**WHAT NEEDS TO BE DONE:** When a line below contains the word "will", it counts toward the total; give that total and nothing besides.

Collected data
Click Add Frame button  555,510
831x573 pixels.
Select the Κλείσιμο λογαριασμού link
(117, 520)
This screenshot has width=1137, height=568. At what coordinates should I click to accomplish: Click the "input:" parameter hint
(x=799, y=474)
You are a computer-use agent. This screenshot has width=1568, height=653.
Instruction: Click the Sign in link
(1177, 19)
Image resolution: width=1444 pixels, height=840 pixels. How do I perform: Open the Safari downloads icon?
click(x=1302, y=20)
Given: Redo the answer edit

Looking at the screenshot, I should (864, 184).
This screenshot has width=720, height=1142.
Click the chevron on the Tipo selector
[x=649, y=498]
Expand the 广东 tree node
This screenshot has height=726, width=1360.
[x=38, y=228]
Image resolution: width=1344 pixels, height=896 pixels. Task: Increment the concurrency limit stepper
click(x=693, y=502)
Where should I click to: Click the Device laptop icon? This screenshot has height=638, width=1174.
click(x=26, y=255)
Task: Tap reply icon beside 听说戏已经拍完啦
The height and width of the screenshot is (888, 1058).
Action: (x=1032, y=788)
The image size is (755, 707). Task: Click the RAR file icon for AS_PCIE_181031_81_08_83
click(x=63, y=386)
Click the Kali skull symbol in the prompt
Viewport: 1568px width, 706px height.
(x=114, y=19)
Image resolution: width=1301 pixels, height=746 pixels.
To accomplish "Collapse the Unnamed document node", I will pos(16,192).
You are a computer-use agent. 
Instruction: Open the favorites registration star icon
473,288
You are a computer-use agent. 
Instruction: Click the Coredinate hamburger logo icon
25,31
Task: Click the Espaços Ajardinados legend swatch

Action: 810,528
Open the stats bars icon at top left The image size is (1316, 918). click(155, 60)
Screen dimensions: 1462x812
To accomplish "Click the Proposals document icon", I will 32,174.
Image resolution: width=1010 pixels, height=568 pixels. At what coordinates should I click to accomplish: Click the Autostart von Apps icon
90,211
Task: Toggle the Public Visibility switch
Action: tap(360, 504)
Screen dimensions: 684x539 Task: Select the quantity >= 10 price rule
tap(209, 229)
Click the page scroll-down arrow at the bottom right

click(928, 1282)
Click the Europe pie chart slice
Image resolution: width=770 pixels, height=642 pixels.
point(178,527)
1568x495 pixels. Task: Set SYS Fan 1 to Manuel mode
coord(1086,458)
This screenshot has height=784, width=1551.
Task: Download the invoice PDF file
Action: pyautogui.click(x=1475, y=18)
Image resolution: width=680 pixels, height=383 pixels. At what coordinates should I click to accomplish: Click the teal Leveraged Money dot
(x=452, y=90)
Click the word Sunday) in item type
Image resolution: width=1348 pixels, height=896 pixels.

**TASK SOLUTION:** 2